Runtime dependencies#

If you're creating your own plugins, you can use labels to declare runtime dependencies for plugins. The BSR npm registry currently supports semantic versioning for versions, like 0.1.0 or 1.2.3-SNAPSHOT, but not semver ranges like >=1.2.7 or <1.3.0.

Import rewrites#

If the module you request has dependencies, the npm registry rewrites any relative import paths so that they point to the package with a full package name. Here's an example rewrite:

// generated importrequire("../../google/storage/v1/storage_pb.js");
// replacementrequire("@buf/grpc_web_googleapis_googleapis/google/storage/v1/storage_pb.js");

What this means in practice is that files generated by Protobuf plugins must use the same path as their .proto counterparts, although suffixes like _pb and additional file extensions are allowed. The table below shows an original Protobuf filepath (foo/bar.proto) and which generated filepaths would be acceptable (or not).
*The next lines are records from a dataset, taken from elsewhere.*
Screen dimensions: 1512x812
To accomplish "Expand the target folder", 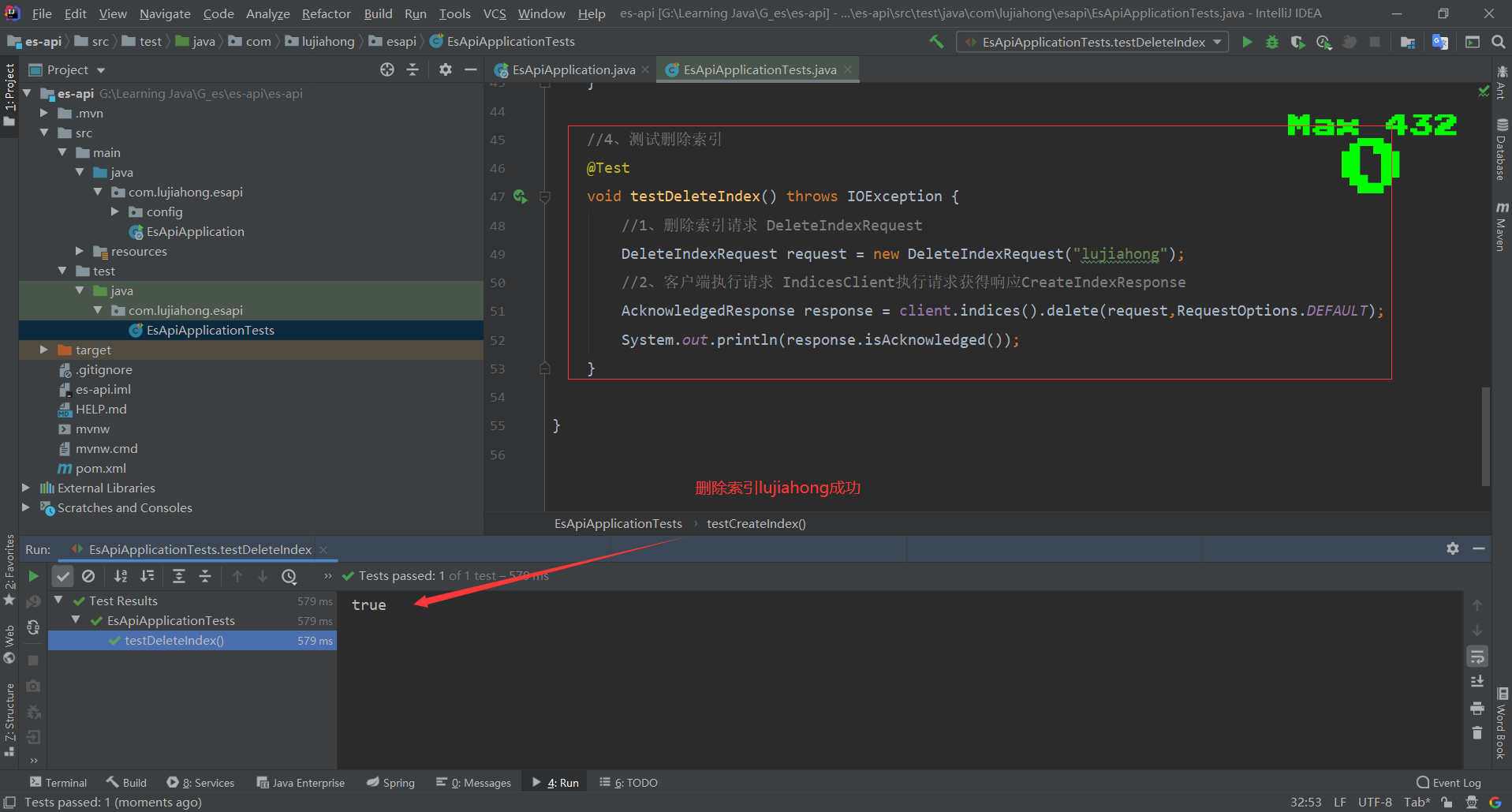I will pyautogui.click(x=44, y=350).
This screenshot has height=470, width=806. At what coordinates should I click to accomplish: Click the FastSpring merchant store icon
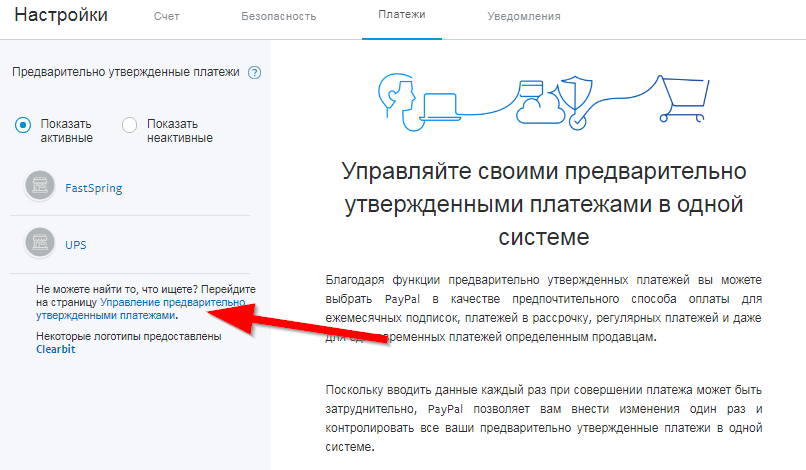40,186
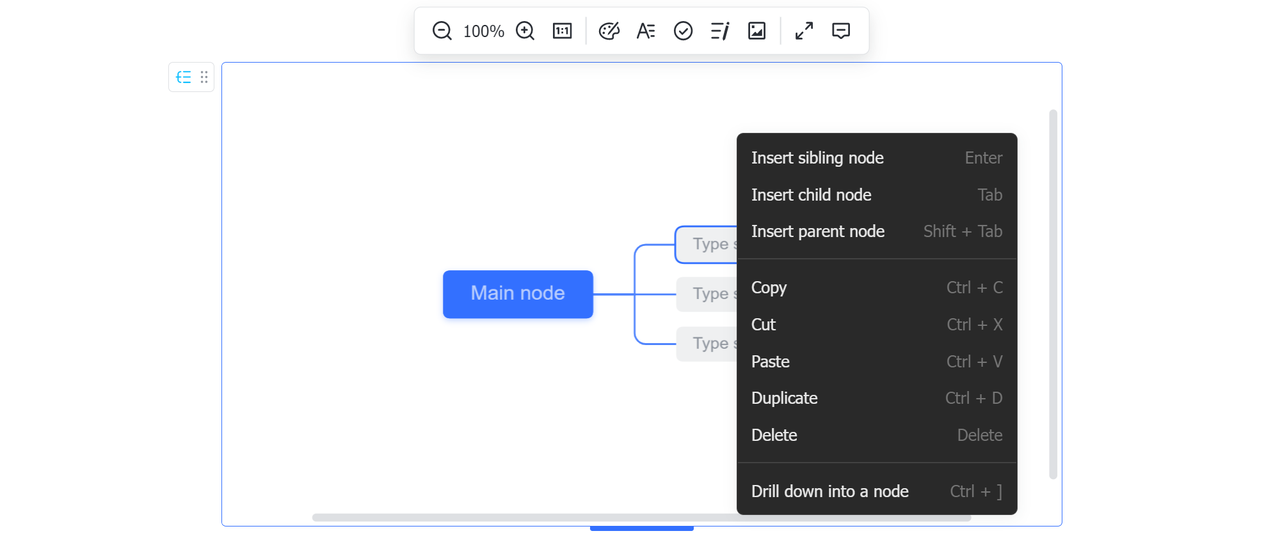
Task: Click the blue Main node
Action: pyautogui.click(x=518, y=294)
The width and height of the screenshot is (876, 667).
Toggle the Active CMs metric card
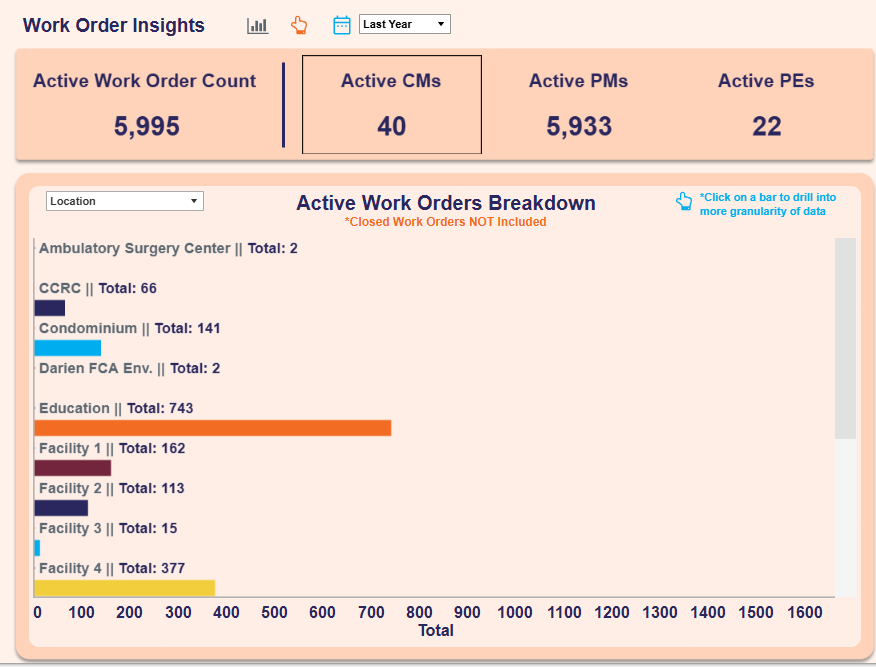(x=391, y=104)
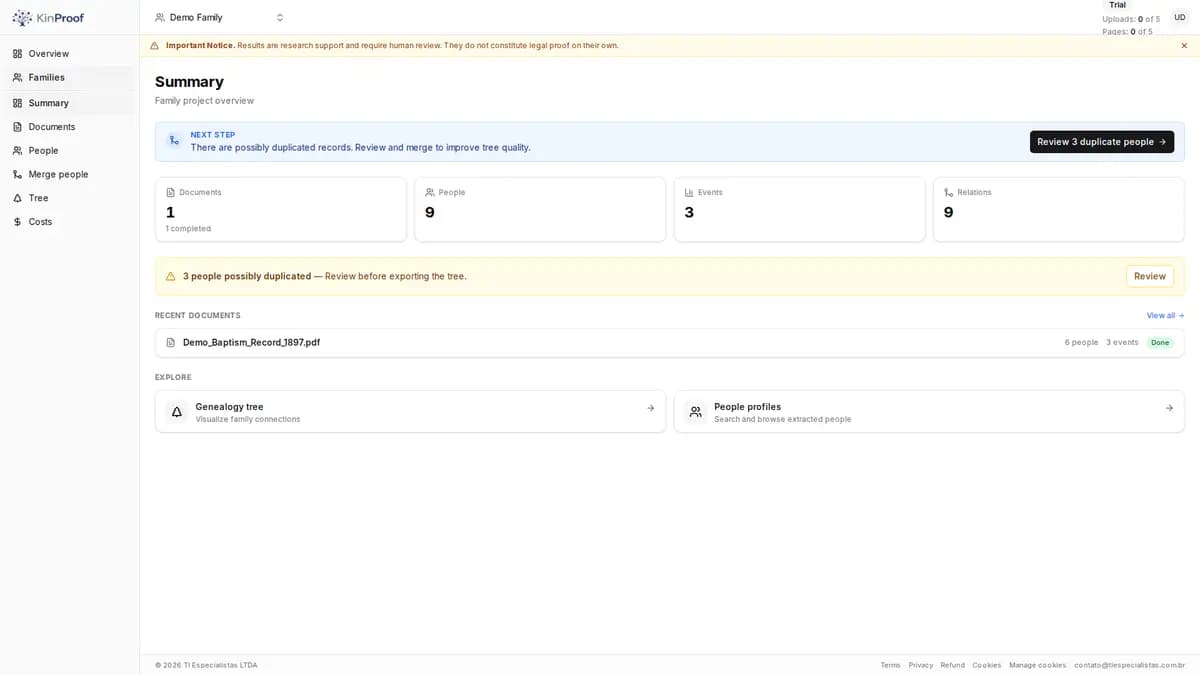Screen dimensions: 1200x675
Task: Open People profiles card arrow
Action: 1169,408
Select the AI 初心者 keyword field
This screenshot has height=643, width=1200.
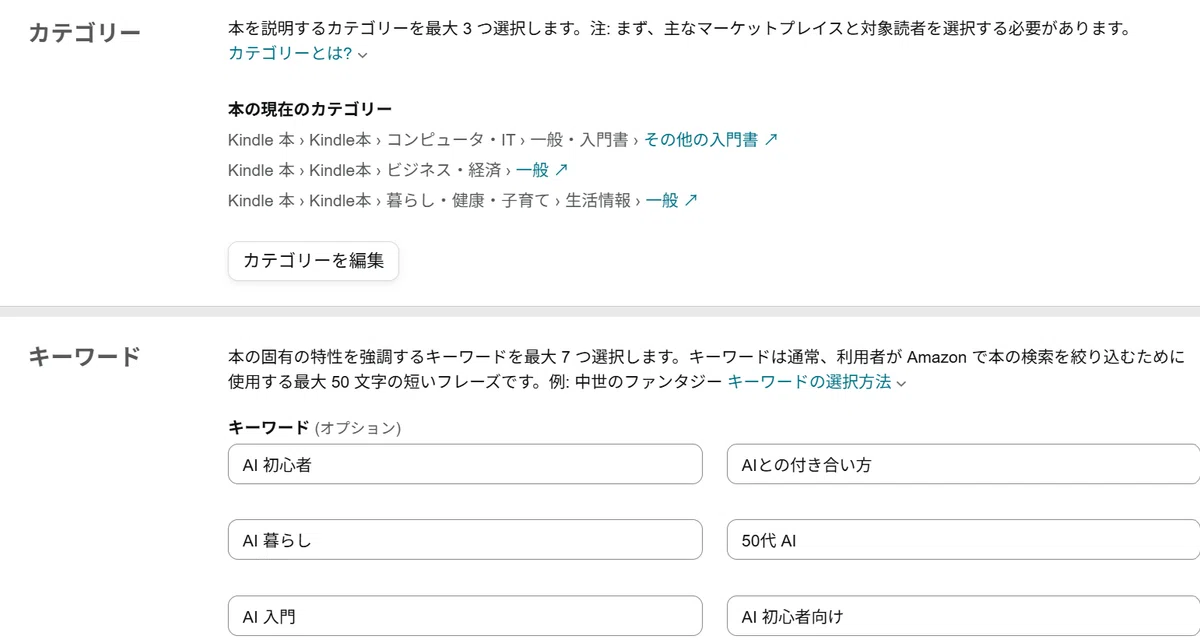465,465
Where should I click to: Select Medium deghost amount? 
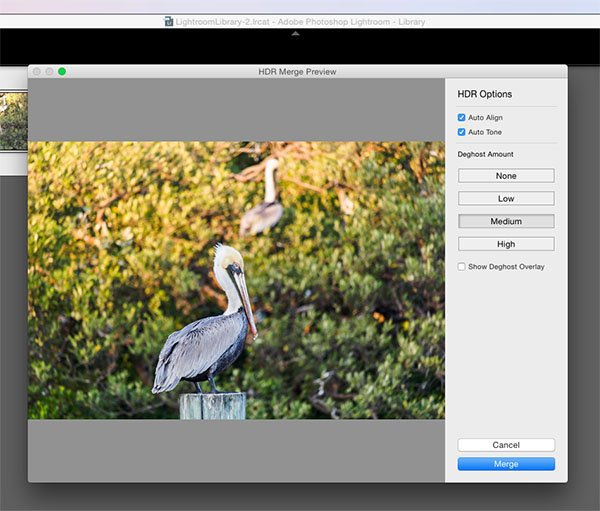[x=506, y=221]
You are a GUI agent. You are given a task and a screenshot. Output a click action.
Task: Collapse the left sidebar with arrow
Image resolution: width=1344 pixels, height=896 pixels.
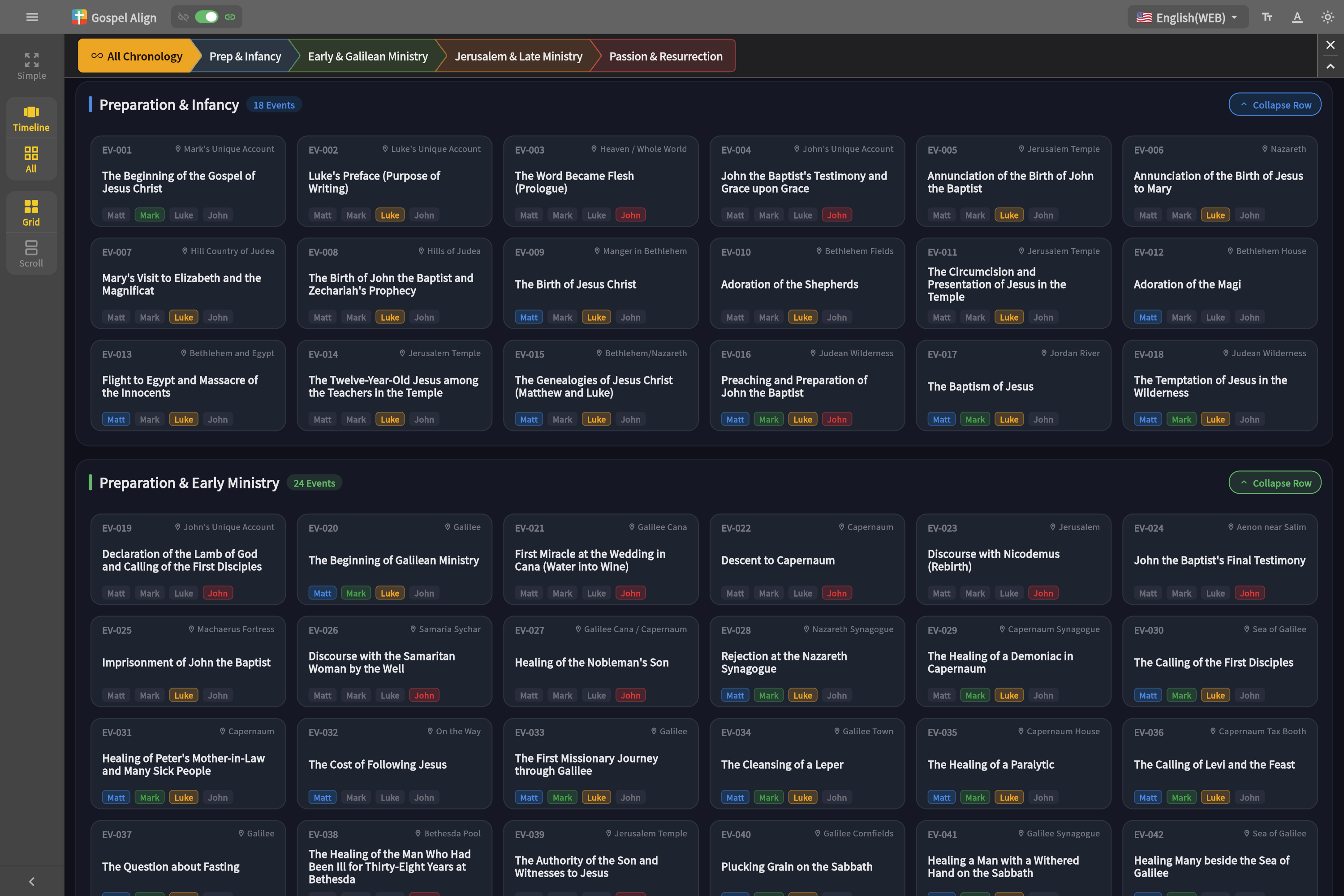pyautogui.click(x=32, y=881)
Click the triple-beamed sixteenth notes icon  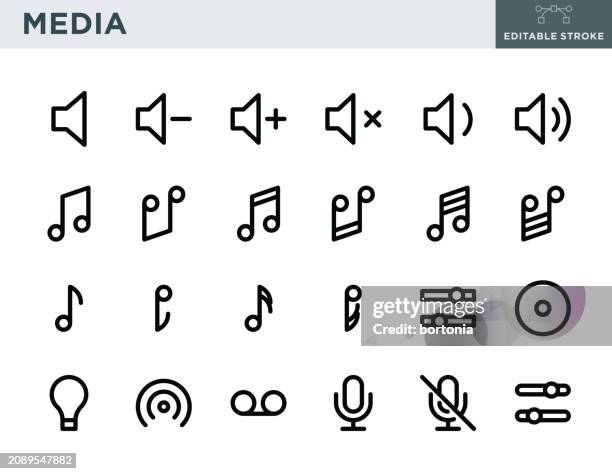coord(448,214)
Proto filepath	Path of generated file	Acceptable?
`foo/bar.proto`	`foo/bar.js`	✅
`foo/bar.proto`	`foo/bar_pb.js`	✅
`foo/bar.proto`	`foo/bar_pb.ts`	✅
`foo/bar.proto`	`foo/bar_grpc.d.ts`	✅
`foo/bar.proto`	`foo-bar.js`	❌
`foo/bar.proto`	`some/other/path.ts`	❌

If you're a plugin author, be sure to heed this naming structure; otherwise, consumers of your APIs are likely to experience broken imports.